Letting agents can provide a wealth of advice on the current state of the local market, particularly the types of property which are in demand and the rents that can be attained.

One mistake many investors make is choosing a property they would want to live in themselves. Urban properties, for example, such as flats over restaurants, pubs and shops, are growing in popularity with young people looking to rent who wish to live near local amenities, yet such properties might not be where the landlord would want to live.

Clients looking to buy to let also need to be made aware of their future tax, legal and safety responsibilities, for example, rental income will usually be taxable. However, maintenance, insurance, cleaning and professional fees can be offset against this liability.

Interest paid on a mortgage is also eligible for tax relief. However, any profit created by the sale of the property in the future will be subject to the Capital Gains Tax rules in place at that time. The Council of Mortgage Lenders (CML) and the Inland Revenue have published guidance on these issues which investors should be encouraged to read.

When investors have made a property choice, based primarily on location, property type and affordability, the final consideration is finance. There are three main options: buying the property outright for cash, borrowing against the value of an existing property, or taking out a buy-to-let mortgage. The latter is the option most people choose.

Potential landlords will need a deposit of at least 15% and generally be aged over 21. The amount available to borrow will be dictated by the income the property will generate, not the investor’s own earnings.

To cover mortgage repayments, unavoidable running costs and to allow for times when the property is likely to be unoccupied, most lenders will insist the rental income covers mortgage repayments by between 120%-130%.

A bright outlook

So what does the future hold for the buy-to-let market? On the whole, the outlook for the market remains bright due to both supply and demand pressures. More young people are prepared to rent and postpone buying a property. A strong economic climate will continue to attract overseas investors as well.

On the supply side, the market will continue to attract new investors while existing landlords will build on their experience in the market and add to their property portfolios.

The overall buy-to-let market also has a built-in stabiliser that prevents wild fluctuations occurring. During downturns capital appreciation slows but rental yields increase because there is a greater demand for rented properties. When house prices rise more quickly, rental yields fall, but landlords benefit from the increase in value of the property.

However, there will be regional differences. There have been indications that London might become a hot potato for new landlords, due to an over-supply of property. But London is a large place with many variations between boroughs. It is more likely that only certain parts of London could be faced with over-supply problems. Outside of London there will also be regional differences. Some commentators are suggesting university towns may experience an over-supply of rented properties, but this should be countered by the growing numbers of students.

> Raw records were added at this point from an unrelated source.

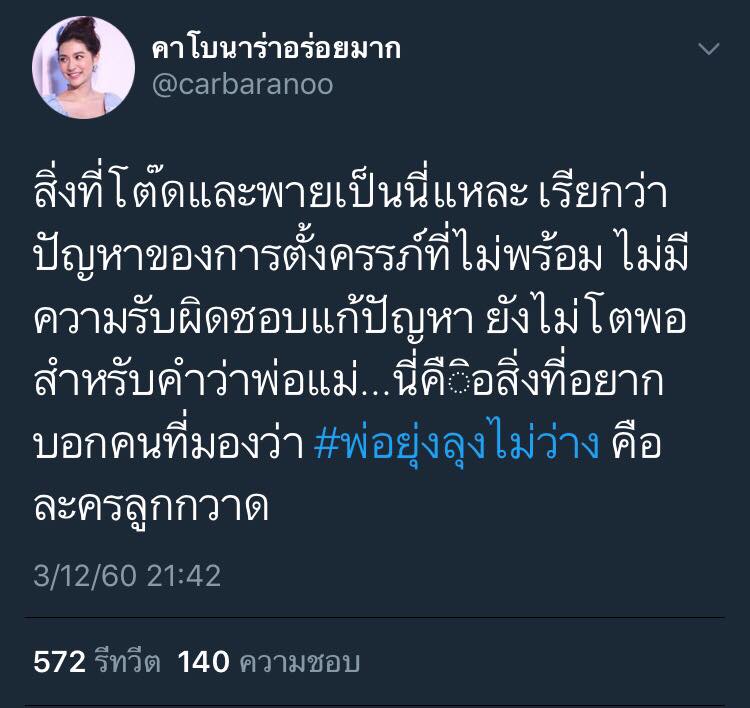Viewport: 750px width, 708px height.
Task: Open hashtag #พ่อยุ่งลุงไม่ว่าง
Action: (457, 444)
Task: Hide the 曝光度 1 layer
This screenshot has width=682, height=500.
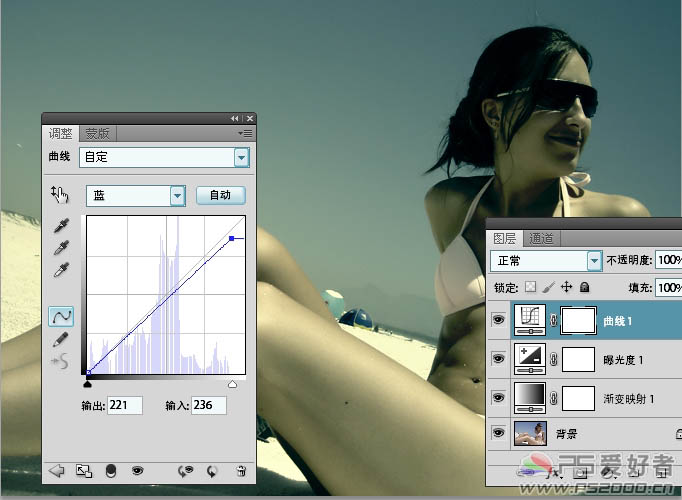Action: (x=499, y=360)
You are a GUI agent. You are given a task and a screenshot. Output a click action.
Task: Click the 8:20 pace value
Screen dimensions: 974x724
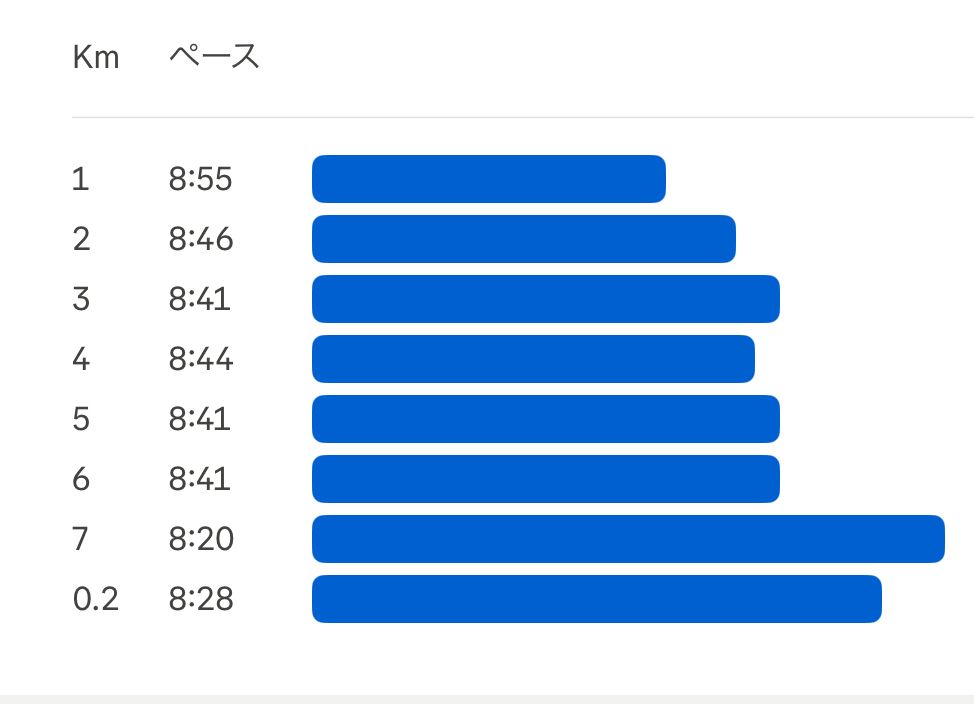coord(201,539)
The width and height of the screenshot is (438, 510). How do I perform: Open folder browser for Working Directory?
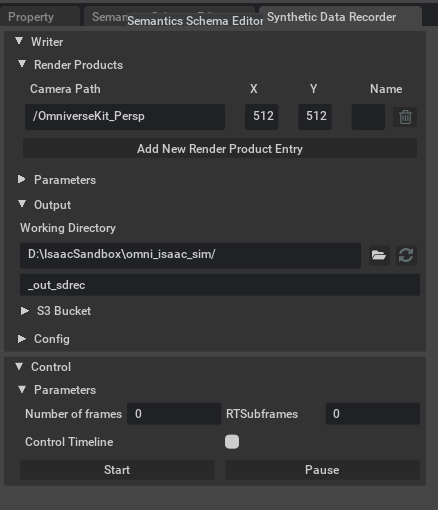tap(379, 256)
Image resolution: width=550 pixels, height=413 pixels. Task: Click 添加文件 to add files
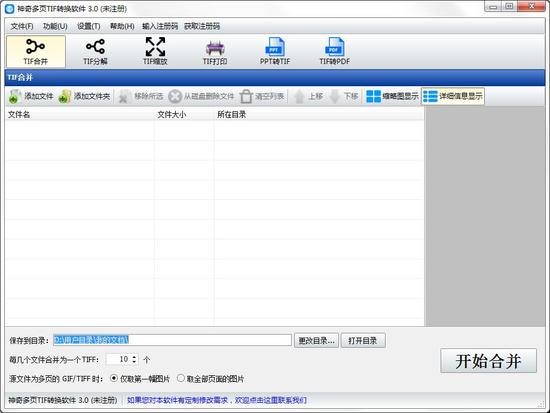(x=31, y=96)

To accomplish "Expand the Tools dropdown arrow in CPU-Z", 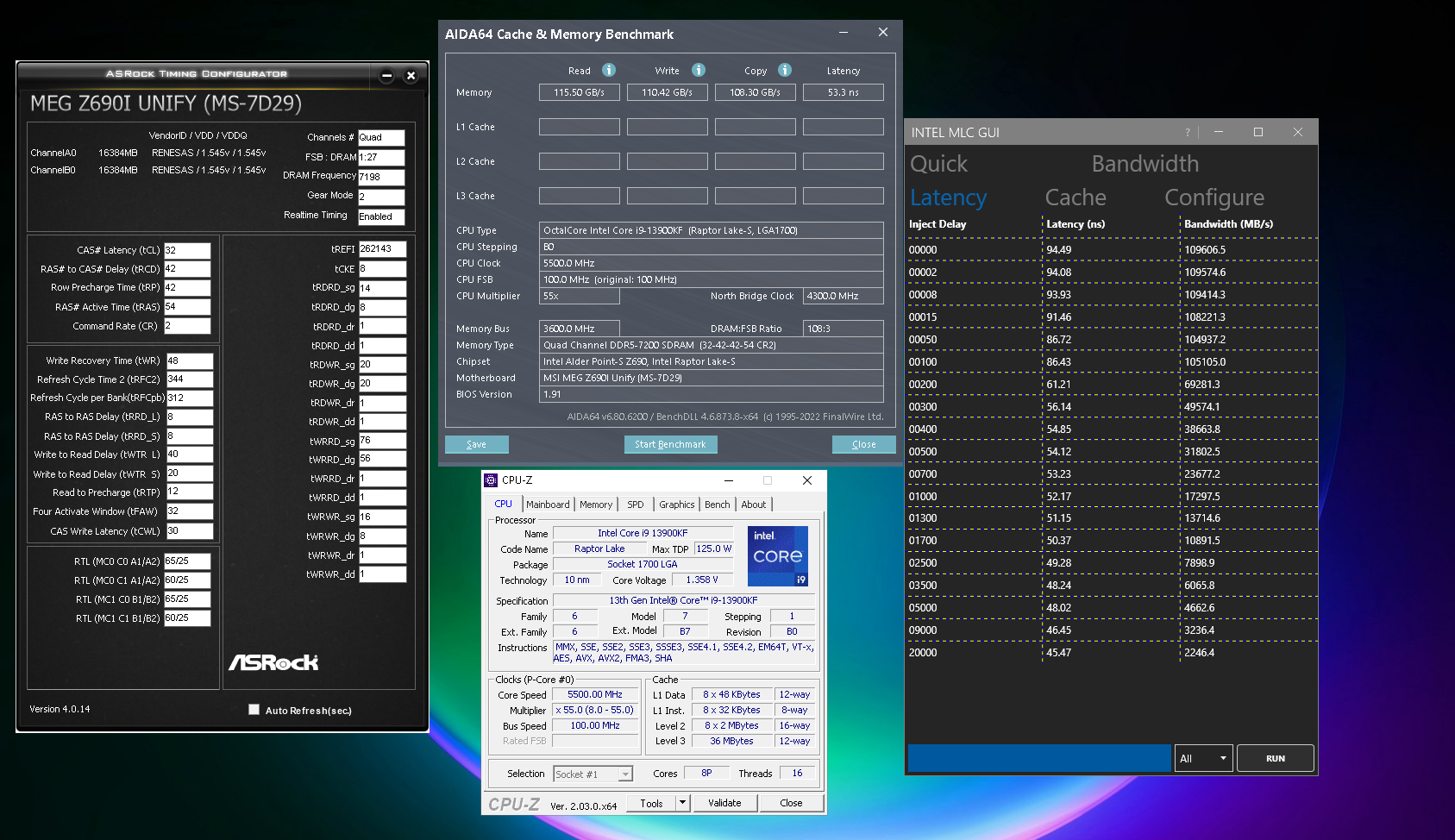I will click(682, 803).
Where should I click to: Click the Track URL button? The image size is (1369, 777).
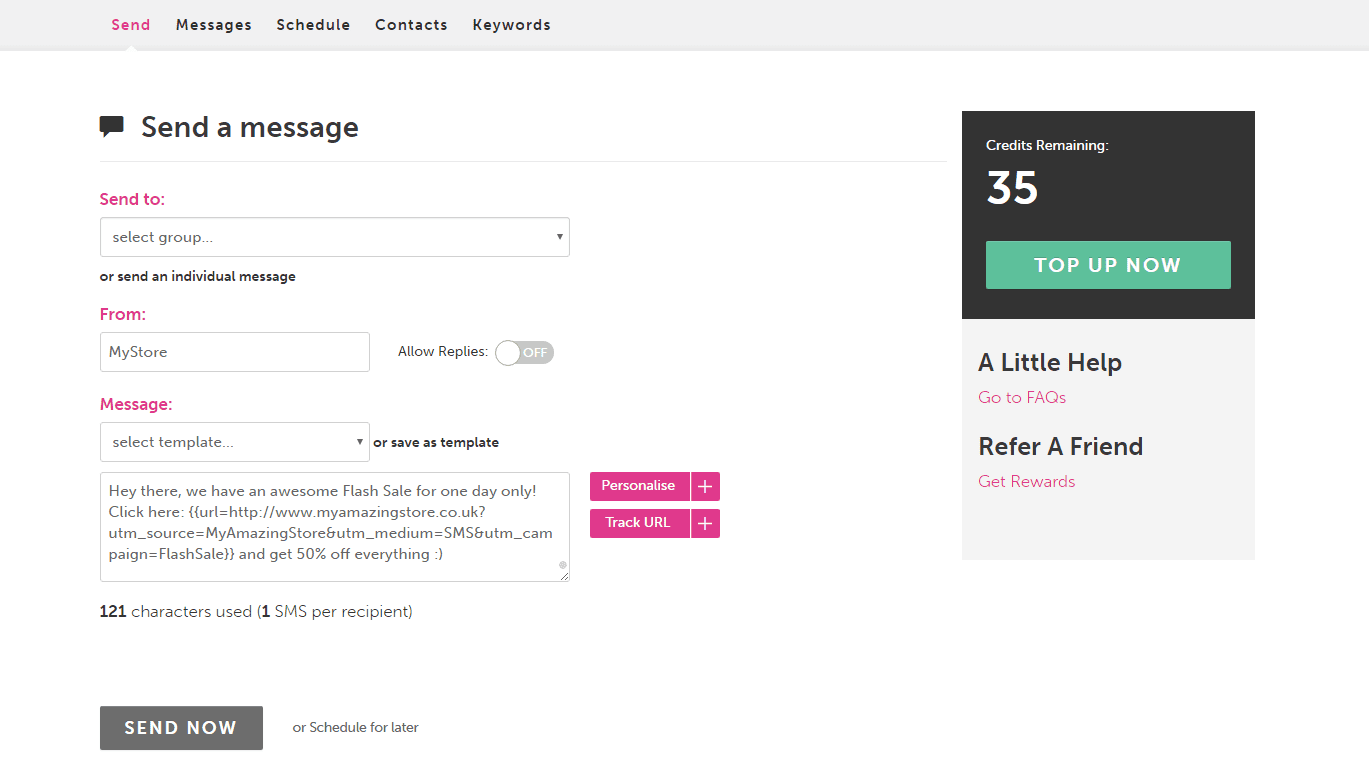(639, 523)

The conclusion is that the buy-to-let market is set to continue to grow, albeit at a slower rate than in the past. Buy to let is not necessarily for everyone and clients should be aware of the potential pitfalls, the work involved and their legal responsibilities of being a landlord.

However, for people who are prepared to do their research and accept the risks involved, it should as part of a diversified investment strategy to generate a regular, modest income as well as the chance to enjoy capital growth.

Jeff Knight is residential mortgage marketing man-ager of Sun Bank

sales points

Rental income relies on demand, meaning landlords must not assume a rise in property values goes hand in hand with increased rental income.

The Inland Revenue produces a guide detailing the tax situation for landlords.

Some experts fear London and student cities could suffer from an over-supply of rental properties.